Past performance is not indicative of future results.
When oil is trading at roughly $60/barrel, it’s hard to make an argument for U.S. producers to rush in and start pumping more Venezuelan oil that will cost more to produce than it’s worth.
But wait – isn’t part of the problem the infrastructure in Venezuela? Couldn’t we just go and fix things up to get them back on track? We could. But it’s not cheap. Especially when you’re losing money on production. Rystad Energy did an analysis to see what it would take to get Venezuela back up to their high-end production of 3MM barrels per day. The result? It would take 14 years and cost $183,000,000,000.

Past performance is not indicative of future results.
That’s exactly what oil executives said in meetings with the Trump Administration this week. An ExxonMobil (XOM) CEO Darren Woods put it, “We’ve had our assets seized there twice, and so you can imagine to re-enter a third time would require some pretty significant changes.”
Famous oil investor Harold Hamm added “There’s a huge investment that needs to be done, we’ve all agreed on that, and we certainly need time to see that through.”

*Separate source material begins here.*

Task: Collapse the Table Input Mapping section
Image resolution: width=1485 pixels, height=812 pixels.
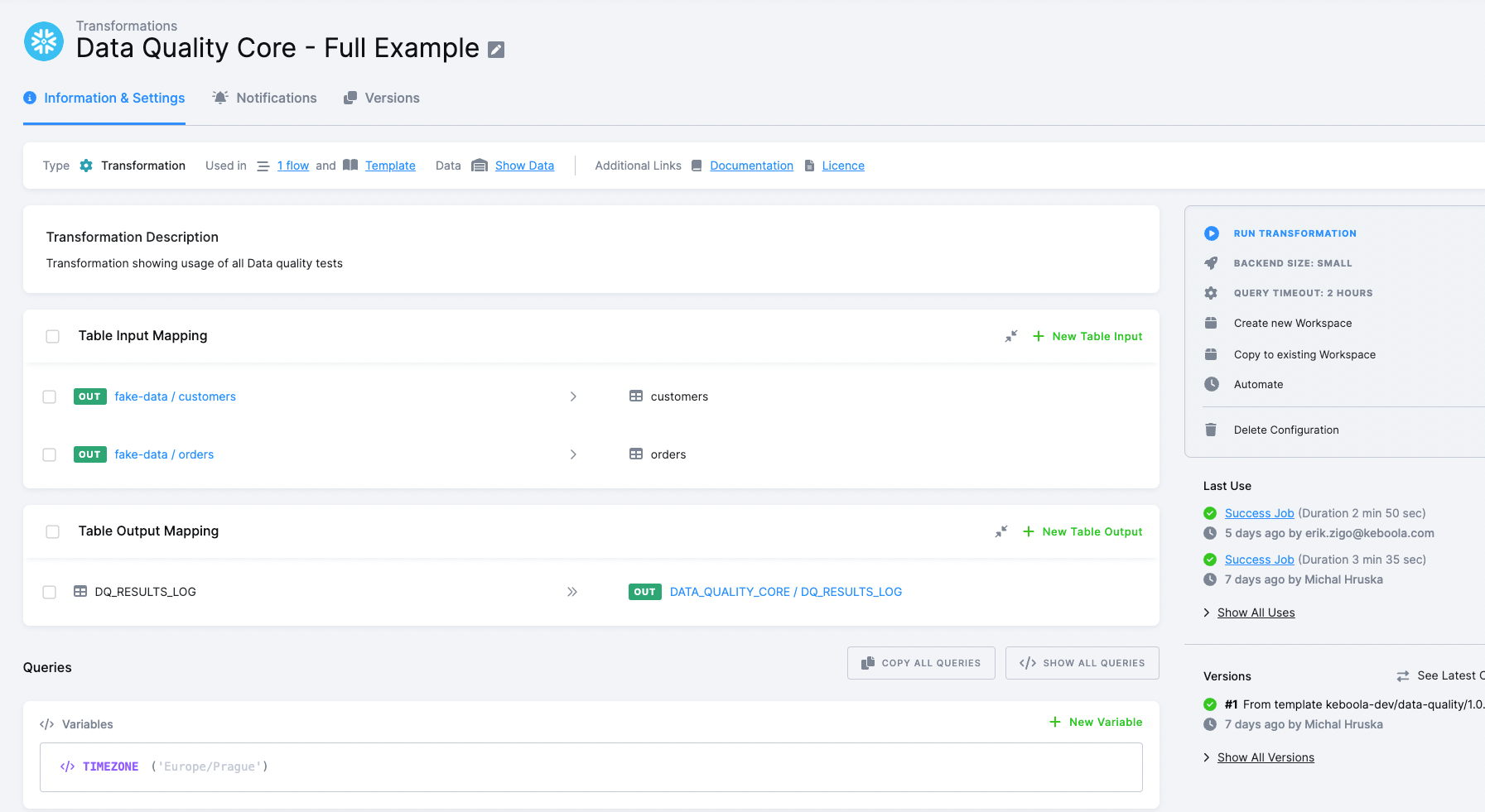Action: pyautogui.click(x=1010, y=336)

Those are the big three: stability (provided by the U.S.), time, and investment capital. Which means Venezuelan oil isn’t a quick win for the United States. It still may be a win. But it will also be a lot of work.
Which brings us to what we would argue is the much bigger oil story this week: Iran. To say we have much information on this would be false – if only because the Iranian regime has cut off most outside communication. But we know this: 1) a very significant uprising is happening as Iranians look to remove the Islamist government of Iran; 2) The Ayatollah and his allies seem to have very little interest in stepping aside; 3) Reports indicate more than 2,000 protesters were killed over the weekend; 4) President Trump stated publicly that if Iran killed protestors the U.S. would retaliate; 5) The Ayatollah indicated any foreign intervention would be met with a significant response.
Again, on the stages of international intrigue and diplomacy, we know nothing more than what we read in the news. But we do know this: Iran has repeatedly threatened to close the Strait of Hormuz in the event of foreign attack.
That single step would have significant consequences for the world economy. Nearly 20% of the world’s oil supply flows through the Straight every single day. Were it closed for an extended period, oil prices would skyrocket.
There is a wide range of what analysts expect would happen in this scenario. But none of them are good.

Past performance is not indicative of future results.
Broad estimates show that every $10 increase in oil prices shaves off 0.1% – 0.3% from GDP and increases CPI (inflation) by 0.2%. That means, at $100 oil, GDP drops 0.4% – 1.2% and CPI increases by 0.8%. Neither is catastrophic. But it would impact the economy.
Will the U.S. intervene? It’s hard to say. But we would suggest intervention would be unlikely unless and until we had the capability to ensure oil continues to flow through the Strait of Hormuz. Given that our nearest carrier battle Group – the USS Abraham Lincoln – is currently patrolling the South China Sea, we doubt it will happen in the short-term. It would take roughly a week to get it in position, so we’ll have some foresight into any potential operations.
Until then, we watch and wait. But the story of 2026 may end up being a story as old as time: access to natural resources drives the chess moves of competing nations. How it plays out in the context of our current market strength will be an important catalyst for portfolios.